The analysis of scientific literature indicates that the studies carried out with reference to Italian applications are limited and generally dated, with just two works [40,42] performed under climatic conditions associated to southern Italy; this represents a relevant research gap taking into account that it is very well known that climatic conditions significantly influence both energy requirements as well as solar energy recovery and, consequently, the performance of plants. Moreover, most of these studies are based on an energy analysis only, generally neglecting the economic as well as the environmental aspects. In addition, it should be underlined that the size of the analyzed districts is significantly bigger than that one investigated in this work. Finally, the published papers are not focused on systems integrating cogeneration units and/or electric energy storages. In conclusion, the literature review highlights a significant lack of studies focused on micro-scale solar hybrid district heating networks including borehole thermal energy storages, micro-cogeneration devices and batteries; this confirms the necessity to carry out new analyses for Italian applications aiming to evaluate their potential benefits and drawbacks and, therefore, the novelty of the present study.
In this work, a DH network based on the operation of solar thermal collectors connected to a long-term borehole thermal storage is modeled, simulated and investigated for a period of 5 years. The plant is used to covering the domestic hot water and space heating requirements of a micro-scale residential district composed of six typical homes located in Naples (southern Italy). Three alternative natural gas-fueled auxiliary back-up systems ((i) a 26.1 kW condensing boiler, (ii) two parallel-connected 12.5 kWth Internal Combustion Engine (ICE)-based micro-cogeneration units and (iii) a 26.0 kWth Stirling Engine (SE)-based MCHP device) are considered for balancing the solar energy intermittency; the utilization of batteries in combination with the cogeneration systems is also considered with the aim of improving the self-consumption of cogenerated electric energy; heat recovery from the distribution circuit is adopted to pre-heat the mains water for DHW production by using decentralized tanks. The performances of the proposed schemes are compared with those of a typical Italian decentralized heating plant (based on the utilization of natural gas-fueled boilers) in terms of consumption of primary energy, equivalent emissions of carbon dioxide, operation and capital costs.
This paper mainly aims to assess:
  • the feasibility of micro-scale solar district heating networks in comparison to conventional heating systems in the case of Italian scenario;
  • the performance of long-term thermal energy storages in the case of micro-scale solar DH networks;
  • the most suitable back-up technology to be adopted into micro-scale solar DH networks;
  • the feasibility of micro-cogeneration units in satisfying the requirement of electricity associated to small Italian district composed of residential buildings only;
  • the capacity of batteries in improving the self-consumption of cogenerated electric energy and, consequently, decreasing the amount of power bought from the central electric grid;
  • the benefits deriving from the possibility to pre-heat the mains water for DHW production by recovering heat from the distribution circuit through decentralized storages.

== Requirements ==
1. Answer these questions using the district heating passage:
(a) How many homes make up the residential district studied, and in which city are they located?
(b) For how many years is the network simulated?
(c) What power rating is given for the condensing boiler back-up option?
2. Reproduce word for word the portion of the district heating passage starting with "This paper mainly" and going on through "through decentralized storages.".
The data placed after this passage has no role in this work.

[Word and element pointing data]
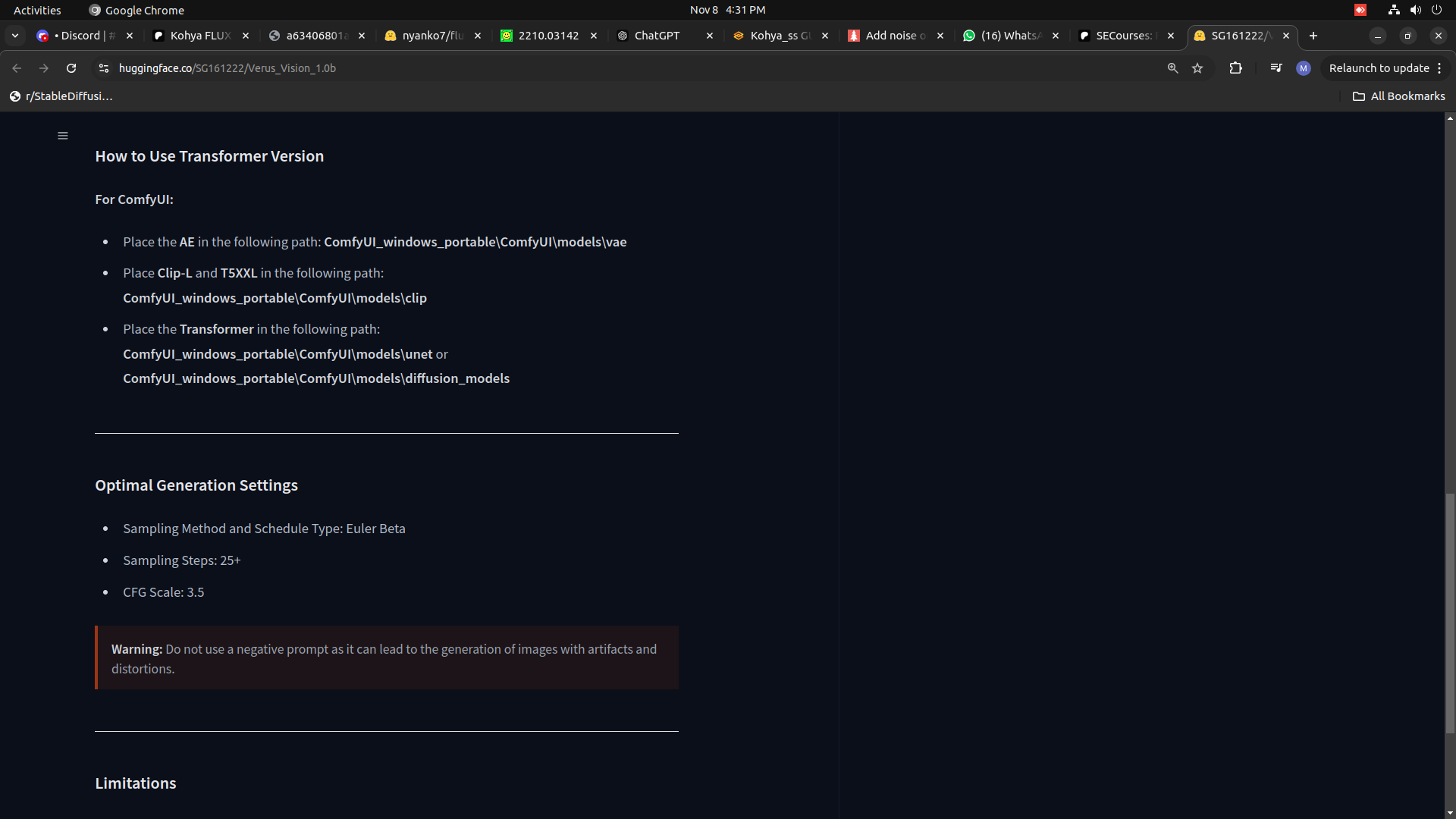Switch to the ChatGPT tab
Image resolution: width=1456 pixels, height=819 pixels.
(657, 36)
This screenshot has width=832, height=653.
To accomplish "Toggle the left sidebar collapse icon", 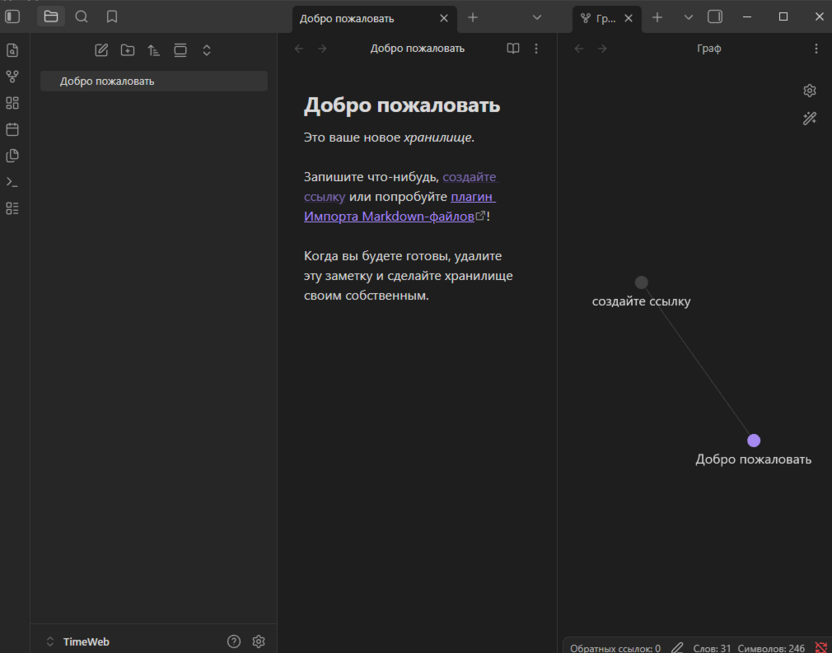I will click(13, 17).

== Solutions to the problems ==
1.
(a) Six typical homes, located in Naples (southern Italy).
(b) Five years.
(c) 26.1 kW.

2.
This paper mainly aims to assess:
  • the feasibility of micro-scale solar district heating networks in comparison to conventional heating systems in the case of Italian scenario;
  • the performance of long-term thermal energy storages in the case of micro-scale solar DH networks;
  • the most suitable back-up technology to be adopted into micro-scale solar DH networks;
  • the feasibility of micro-cogeneration units in satisfying the requirement of electricity associated to small Italian district composed of residential buildings only;
  • the capacity of batteries in improving the self-consumption of cogenerated electric energy and, consequently, decreasing the amount of power bought from the central electric grid;
  • the benefits deriving from the possibility to pre-heat the mains water for DHW production by recovering heat from the distribution circuit through decentralized storages.